Bishop Brian Heenan of Rockhampton in the state of Queensland told the Australian Broadcasting Corporation that Indian priests could help overcome an extreme shortage of native clergy.

"These priests can come, please God, for maybe two years or three years and then, if all is going well, they will probably go back to India, and others will come and take their place," Heenan said.

The bishop said he would also be happy to hear from priests elsewhere in the world who were interested in working in his diocese. He noted that other Australian bishops had gone "priest hunting."

"Most of the dioceses have journeyed overseas, as I am doing, to South America, South Africa, the Philippines or to Europe, and including India, simply because ... not as many young people are offering themselves for the priesthood at this time."
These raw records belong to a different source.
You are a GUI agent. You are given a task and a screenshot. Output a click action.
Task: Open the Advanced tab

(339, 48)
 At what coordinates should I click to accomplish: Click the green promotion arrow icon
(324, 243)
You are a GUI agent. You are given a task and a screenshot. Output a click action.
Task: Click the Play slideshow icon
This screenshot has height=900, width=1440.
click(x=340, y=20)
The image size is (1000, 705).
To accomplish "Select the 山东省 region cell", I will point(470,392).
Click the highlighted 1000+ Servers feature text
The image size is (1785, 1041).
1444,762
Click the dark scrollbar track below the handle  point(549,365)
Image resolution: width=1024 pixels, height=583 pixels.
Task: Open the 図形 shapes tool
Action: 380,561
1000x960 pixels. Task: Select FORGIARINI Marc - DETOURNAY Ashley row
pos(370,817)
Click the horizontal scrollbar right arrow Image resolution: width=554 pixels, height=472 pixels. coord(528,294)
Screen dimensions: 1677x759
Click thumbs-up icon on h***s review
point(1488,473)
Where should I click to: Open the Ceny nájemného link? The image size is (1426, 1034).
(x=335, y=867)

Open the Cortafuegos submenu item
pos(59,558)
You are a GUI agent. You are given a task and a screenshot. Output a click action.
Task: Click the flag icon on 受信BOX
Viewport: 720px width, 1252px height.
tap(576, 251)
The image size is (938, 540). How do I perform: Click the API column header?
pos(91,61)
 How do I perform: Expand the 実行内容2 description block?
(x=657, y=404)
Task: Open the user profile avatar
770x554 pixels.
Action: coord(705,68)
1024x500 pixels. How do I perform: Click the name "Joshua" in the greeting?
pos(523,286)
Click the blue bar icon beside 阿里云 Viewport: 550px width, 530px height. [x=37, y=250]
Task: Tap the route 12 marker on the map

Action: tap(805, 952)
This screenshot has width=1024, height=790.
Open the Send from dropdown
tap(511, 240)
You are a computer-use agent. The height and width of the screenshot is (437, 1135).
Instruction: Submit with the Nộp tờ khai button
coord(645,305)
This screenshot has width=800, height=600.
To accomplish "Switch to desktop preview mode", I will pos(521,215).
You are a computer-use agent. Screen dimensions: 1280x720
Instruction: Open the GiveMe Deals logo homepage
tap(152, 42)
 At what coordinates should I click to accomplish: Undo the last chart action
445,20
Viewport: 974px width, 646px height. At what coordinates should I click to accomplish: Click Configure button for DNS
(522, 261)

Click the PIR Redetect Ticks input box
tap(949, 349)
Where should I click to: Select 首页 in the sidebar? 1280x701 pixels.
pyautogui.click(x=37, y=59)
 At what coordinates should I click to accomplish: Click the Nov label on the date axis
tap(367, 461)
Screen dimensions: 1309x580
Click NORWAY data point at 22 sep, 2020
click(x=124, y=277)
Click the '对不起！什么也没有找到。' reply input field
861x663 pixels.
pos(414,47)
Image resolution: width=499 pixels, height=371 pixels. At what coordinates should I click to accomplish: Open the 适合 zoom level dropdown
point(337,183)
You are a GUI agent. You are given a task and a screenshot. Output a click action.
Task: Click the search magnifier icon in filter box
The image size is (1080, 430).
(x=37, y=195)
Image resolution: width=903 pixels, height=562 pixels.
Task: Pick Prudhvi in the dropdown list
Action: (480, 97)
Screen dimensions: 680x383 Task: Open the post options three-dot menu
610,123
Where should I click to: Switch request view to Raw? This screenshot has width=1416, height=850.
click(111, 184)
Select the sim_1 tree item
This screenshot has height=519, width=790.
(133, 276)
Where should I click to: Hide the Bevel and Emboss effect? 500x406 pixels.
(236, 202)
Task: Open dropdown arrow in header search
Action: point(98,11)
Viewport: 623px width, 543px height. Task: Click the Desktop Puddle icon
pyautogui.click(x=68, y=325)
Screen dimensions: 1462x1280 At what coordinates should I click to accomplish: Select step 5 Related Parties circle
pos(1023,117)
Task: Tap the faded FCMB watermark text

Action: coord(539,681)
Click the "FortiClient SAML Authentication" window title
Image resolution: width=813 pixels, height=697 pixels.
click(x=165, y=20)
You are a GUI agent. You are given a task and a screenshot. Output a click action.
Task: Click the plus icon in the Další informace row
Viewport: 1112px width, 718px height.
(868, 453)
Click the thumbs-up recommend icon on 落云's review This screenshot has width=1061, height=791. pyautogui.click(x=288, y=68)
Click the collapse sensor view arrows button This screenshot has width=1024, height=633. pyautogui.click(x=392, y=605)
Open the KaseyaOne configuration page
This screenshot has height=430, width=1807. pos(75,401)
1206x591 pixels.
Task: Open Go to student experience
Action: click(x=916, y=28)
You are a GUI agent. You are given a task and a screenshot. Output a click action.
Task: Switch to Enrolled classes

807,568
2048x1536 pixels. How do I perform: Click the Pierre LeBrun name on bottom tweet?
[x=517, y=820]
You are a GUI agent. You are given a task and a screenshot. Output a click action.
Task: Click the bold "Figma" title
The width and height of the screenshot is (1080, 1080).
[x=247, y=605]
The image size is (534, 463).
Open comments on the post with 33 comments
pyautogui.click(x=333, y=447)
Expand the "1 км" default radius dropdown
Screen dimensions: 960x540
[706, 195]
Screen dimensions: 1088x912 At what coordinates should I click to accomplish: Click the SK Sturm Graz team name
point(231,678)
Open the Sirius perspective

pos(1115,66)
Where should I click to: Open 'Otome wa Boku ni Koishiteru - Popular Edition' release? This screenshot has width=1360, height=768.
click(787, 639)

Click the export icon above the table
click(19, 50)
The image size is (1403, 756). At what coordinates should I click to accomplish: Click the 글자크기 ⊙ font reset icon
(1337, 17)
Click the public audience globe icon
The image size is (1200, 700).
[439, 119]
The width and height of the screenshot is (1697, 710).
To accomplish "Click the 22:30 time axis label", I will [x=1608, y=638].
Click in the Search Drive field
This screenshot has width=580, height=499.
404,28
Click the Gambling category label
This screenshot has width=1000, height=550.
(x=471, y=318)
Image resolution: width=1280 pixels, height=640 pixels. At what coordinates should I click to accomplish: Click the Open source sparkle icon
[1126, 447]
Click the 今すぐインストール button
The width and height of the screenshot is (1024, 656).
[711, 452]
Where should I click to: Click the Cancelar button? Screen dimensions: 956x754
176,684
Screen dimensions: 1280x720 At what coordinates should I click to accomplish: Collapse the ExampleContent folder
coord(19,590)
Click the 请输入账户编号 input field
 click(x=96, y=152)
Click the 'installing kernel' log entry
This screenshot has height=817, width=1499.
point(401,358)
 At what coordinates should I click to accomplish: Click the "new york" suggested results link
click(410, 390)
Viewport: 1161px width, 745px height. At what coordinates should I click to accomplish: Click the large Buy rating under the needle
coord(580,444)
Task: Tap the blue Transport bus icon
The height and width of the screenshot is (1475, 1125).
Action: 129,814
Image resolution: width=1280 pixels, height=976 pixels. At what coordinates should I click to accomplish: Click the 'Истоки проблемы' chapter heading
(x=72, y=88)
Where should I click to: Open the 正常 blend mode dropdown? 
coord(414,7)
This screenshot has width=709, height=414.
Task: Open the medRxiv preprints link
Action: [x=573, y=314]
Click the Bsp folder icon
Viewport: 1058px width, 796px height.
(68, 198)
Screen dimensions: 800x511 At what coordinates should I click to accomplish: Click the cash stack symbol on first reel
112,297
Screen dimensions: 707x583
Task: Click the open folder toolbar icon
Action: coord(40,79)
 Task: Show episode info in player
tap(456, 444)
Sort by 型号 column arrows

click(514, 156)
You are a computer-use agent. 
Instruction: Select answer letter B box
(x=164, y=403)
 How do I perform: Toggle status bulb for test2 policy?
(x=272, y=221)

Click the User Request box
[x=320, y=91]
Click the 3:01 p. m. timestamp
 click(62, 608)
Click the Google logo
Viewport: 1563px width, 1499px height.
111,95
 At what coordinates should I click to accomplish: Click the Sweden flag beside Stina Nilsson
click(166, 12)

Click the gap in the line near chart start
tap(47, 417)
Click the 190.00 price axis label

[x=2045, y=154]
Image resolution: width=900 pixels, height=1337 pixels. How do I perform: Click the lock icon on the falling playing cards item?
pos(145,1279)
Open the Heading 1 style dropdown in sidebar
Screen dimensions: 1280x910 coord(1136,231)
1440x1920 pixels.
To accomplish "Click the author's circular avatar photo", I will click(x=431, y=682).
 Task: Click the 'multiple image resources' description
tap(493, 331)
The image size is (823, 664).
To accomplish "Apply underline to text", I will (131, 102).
The diocese covers some 160,000 square miles -- slightly smaller than all of Sweden -- but has only 400,000 people.

In his ABC interview, Heenan said the Catholic Church in Australia is having difficulty attracting new priests because there are better-paying jobs. "I think they find those much more attractive than going off to a seminary or to a training college, where the rate of recompense, or pay, is very ordinary."

Heenan said "there is a little bit of déjà vu" in searching overseas for clergy, noting that "when Australia was first established [in the 19th century], a lot of Irish priests left their country and came here."